Key Laws Related to the Sale of a Business: What Owners Need to Know

      Business Sale Agreements 101

      One of the key components to selling a business is a clear and thorough business sale agreement. Such an agreement is critical for the protection of both the buyer and the seller. Regardless of the size of the business, a solid agreement is essential in laying out key terms such as purchase price, terms of payment, contingencies, limitations and warranties. An agreement provides protection against misunderstanding and dishonest representation of the facts about the company, its goods and services . A clearly written agreement helps both parties recall essential details during the course of the negotiations process and the subsequent transaction. Many issues need to be prioritized before drafting the agreement. As a final point, taxes related to the sale of a business can be complicated and should be carefully considered. Always consult with a business attorney for any important legal issues you may face.

      How Contract Law Impacts Business Sales

      Contract law governs business sale transactions in the same manner that it governs all other transactions. That is, contracts control the relationship between the parties to the contract, and the contract’s terms govern what the parties are required to do relative to issues covered by the contract’s language.
      Certain contract provisions are present in every business sale to protect the parties and ensure compliance. In addition to selling price, which requires a written purchase agreement, other provisions typically address sales or installment payments of the purchase price; liabilities being assumed (if any); an allowance for lease payments; and guarantees.
      Contracts also typically specify what happens when one party is in default. Will there be a grace period? An opportunity to cure the default? Will the default result in termination of the contract, and if so, will the buyer’s deposit be returned or the seller’s vehicle be repossessed? What remedies exist for the damaged party?
      The agreement should also establish a time frame for performance. What are the start and stop dates for each party’s obligations? Will extensions be allowed?
      In addition, the contract probably requires that the seller assign the lease. Are additional payments necessary to permit an assignment, such as rent escalations or transfer fees? It is helpful to have the concurrence of the lessor in advance of the closing.
      Laws governing contract interpretation will often impact how the contract will be read and interpreted by a court. For example, statutes of frauds require that particular agreements be in writing to be enforceable. In Texas, for instance, an agreement for the sale of real estate must be in writing. Whether paper or electronic, a contract that is properly executed as required by the statute will be binding on both parties to the contract.
      When a contract is violated or breached, the injured party has a few options. A breach may be declared a default. If a default exists, is it an incurable default? Can the injured party terminate the contract, or enforce it?
      Without a mutually-agreed-upon dispute resolution clause or a statute requiring mediation, you are likely headed to the courthouse. When you find yourself in this position, Texas rules of civil procedure (and those of most states) will guide you on the deadlines for pleadings and responses.
      You may also consider relief available through alternative dispute resolution. One example is mediation, in which a neutral third party meets with both you and the opposing party and attempts to reach an agreement. Alternatively, you may pursue arbitration, another form of dispute resolution in which a neutral third party hears the evidence from both sides to the dispute and makes a decision that is usually binding.
      Your contract is your best ally in resolving a business ownership dispute. It will guide you through contract interpretation, enforcement and compliance, or it will guide you through the legal process.

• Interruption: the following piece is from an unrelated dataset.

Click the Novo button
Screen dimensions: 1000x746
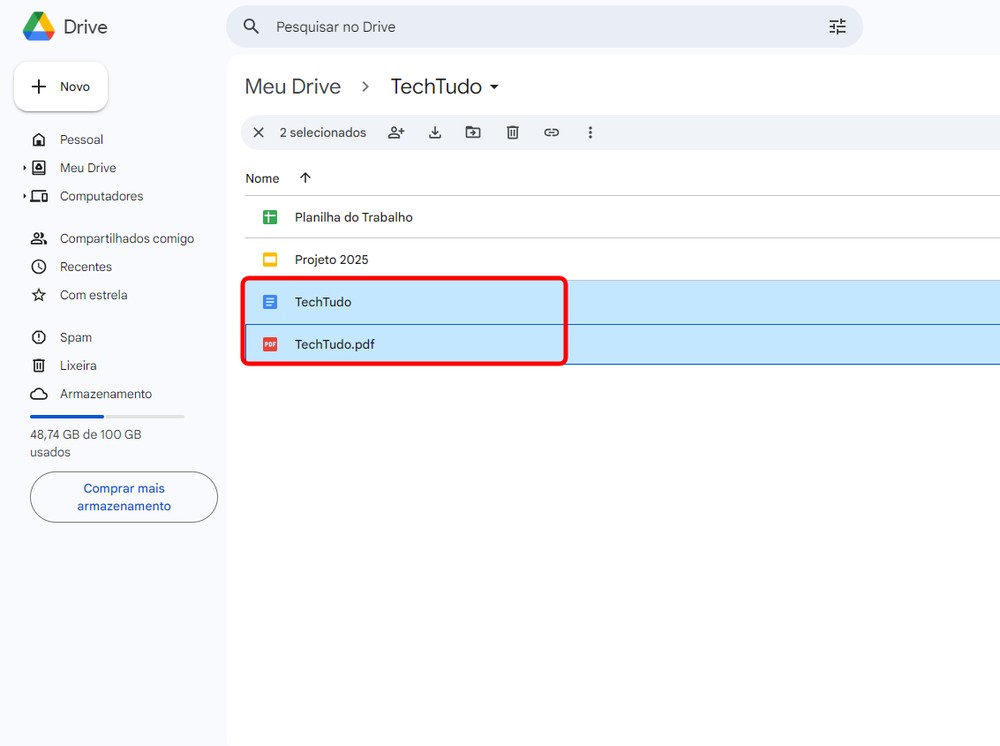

      The Implications of Employment Law When Selling a Business

      One area of employment law that you absolutely cannot ignore when selling a business are the obligations you have to your employees. For most retail businesses, employee costs will represent the largest single expense item on the profit and loss statement. Although there are some exceptions, most buyers will expect the seller to retain its employees after close.
      Although it’s tempting to try and get away with just sending your employees home, not only does this not represent best practice but also it likely goes against the contractual obligations you have with your employees and could mean exposing yourself to legal risks. Employees have a right to reasonable notice of termination in the absence of just cause. How much notice is reasonable will depend on a number of factors including the employee’s salary, length of service, age, position and the availability of similar employment. By selling a business, you are not reducing your obligation to provide reasonable notice in the absence of just cause. Even if the buyer is going to offer a new employment contract with a new terms to the employees, you may still be liable to pay out your prior obligations to the employee.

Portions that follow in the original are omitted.